◆ What the exercise asks: Check each line of the data, and copy those where "agent" appears.

Stored data:
################

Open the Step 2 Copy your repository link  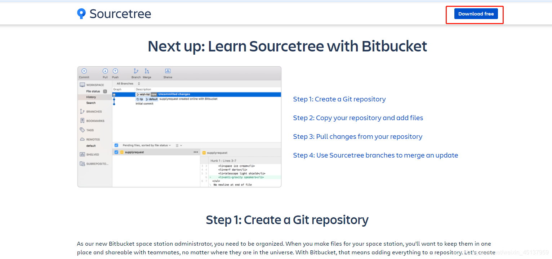click(358, 118)
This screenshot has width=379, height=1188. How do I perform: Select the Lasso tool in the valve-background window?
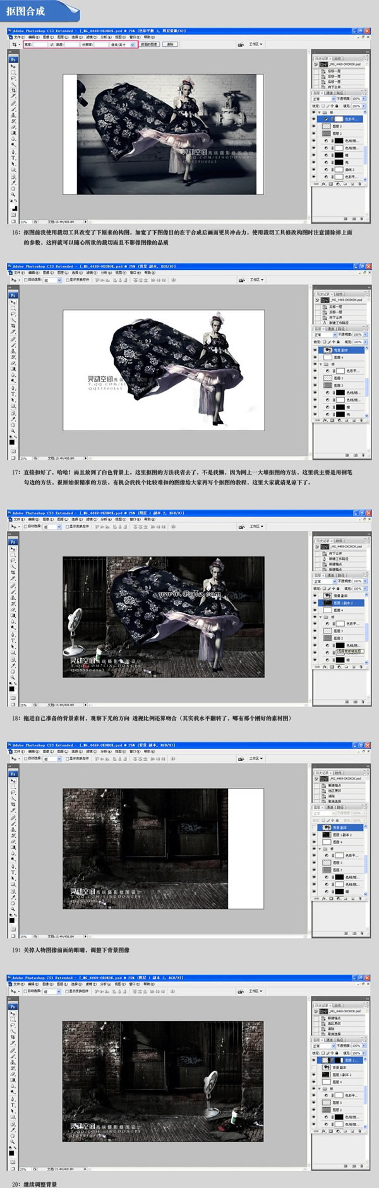pos(13,78)
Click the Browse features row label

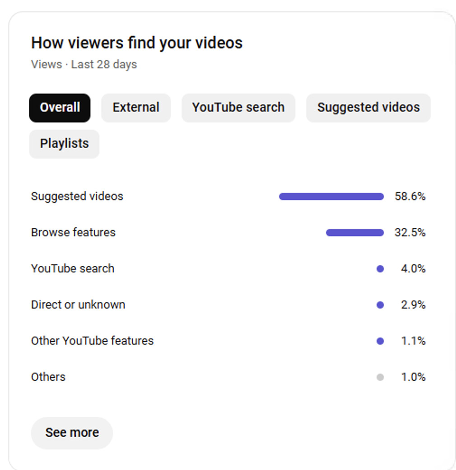pos(73,232)
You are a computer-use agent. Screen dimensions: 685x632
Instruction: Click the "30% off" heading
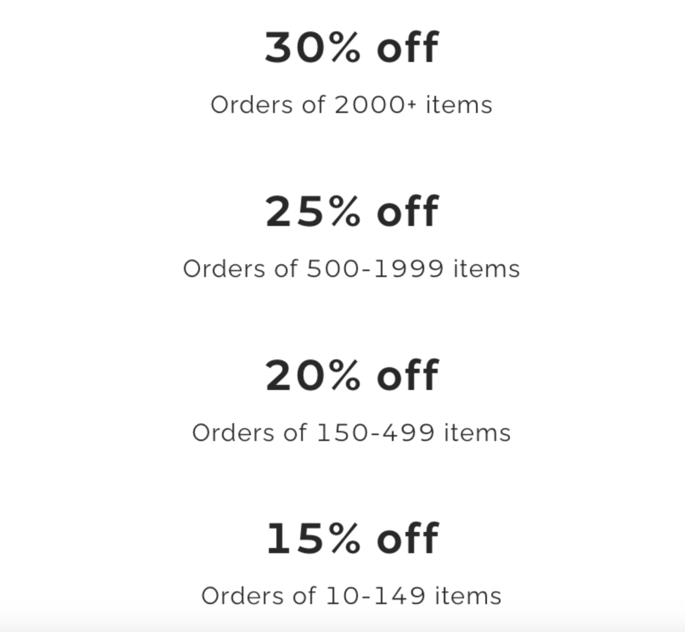351,47
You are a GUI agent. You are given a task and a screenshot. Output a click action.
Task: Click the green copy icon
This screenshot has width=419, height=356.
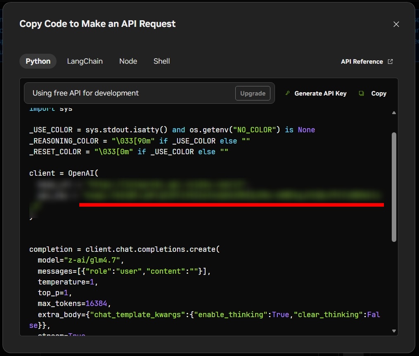361,93
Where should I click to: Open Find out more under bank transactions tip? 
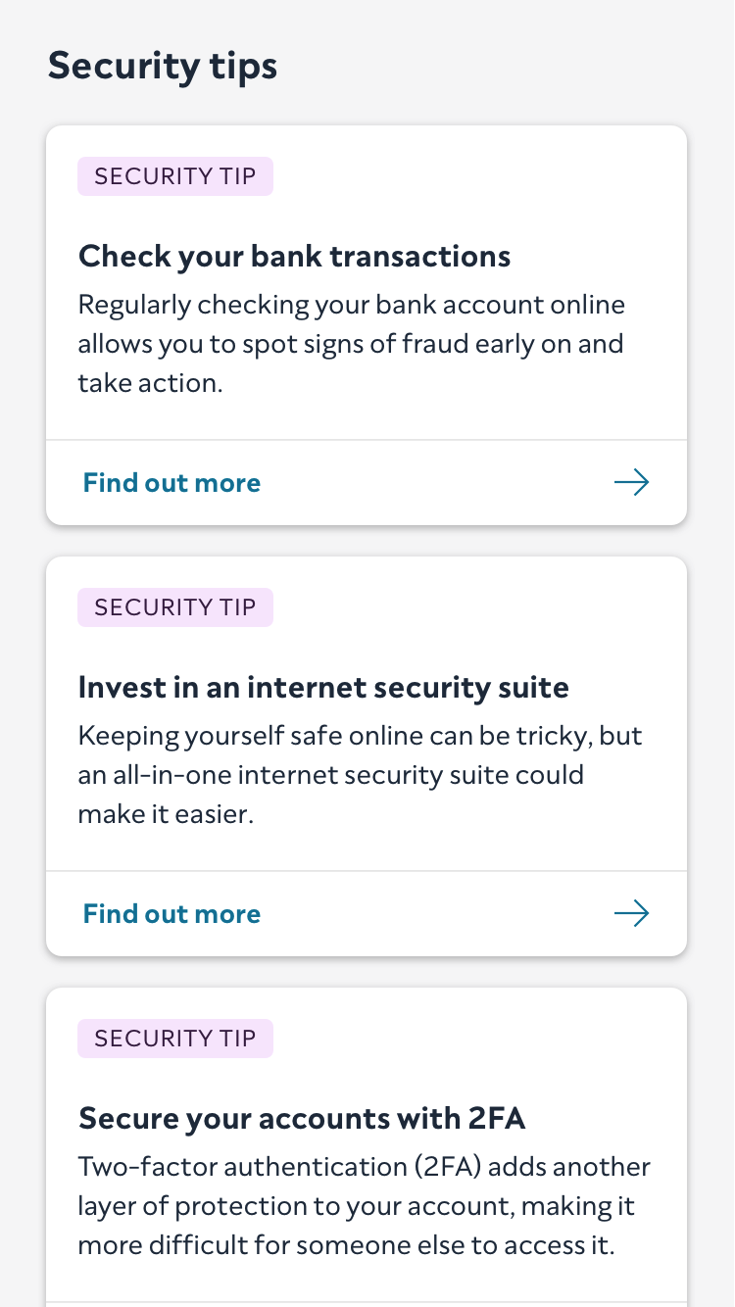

################

◆ Your response:
You are a computer-use agent. Screen dimensions: 685x632
You are a GUI agent. You are given a task and a screenshot. Output a click action.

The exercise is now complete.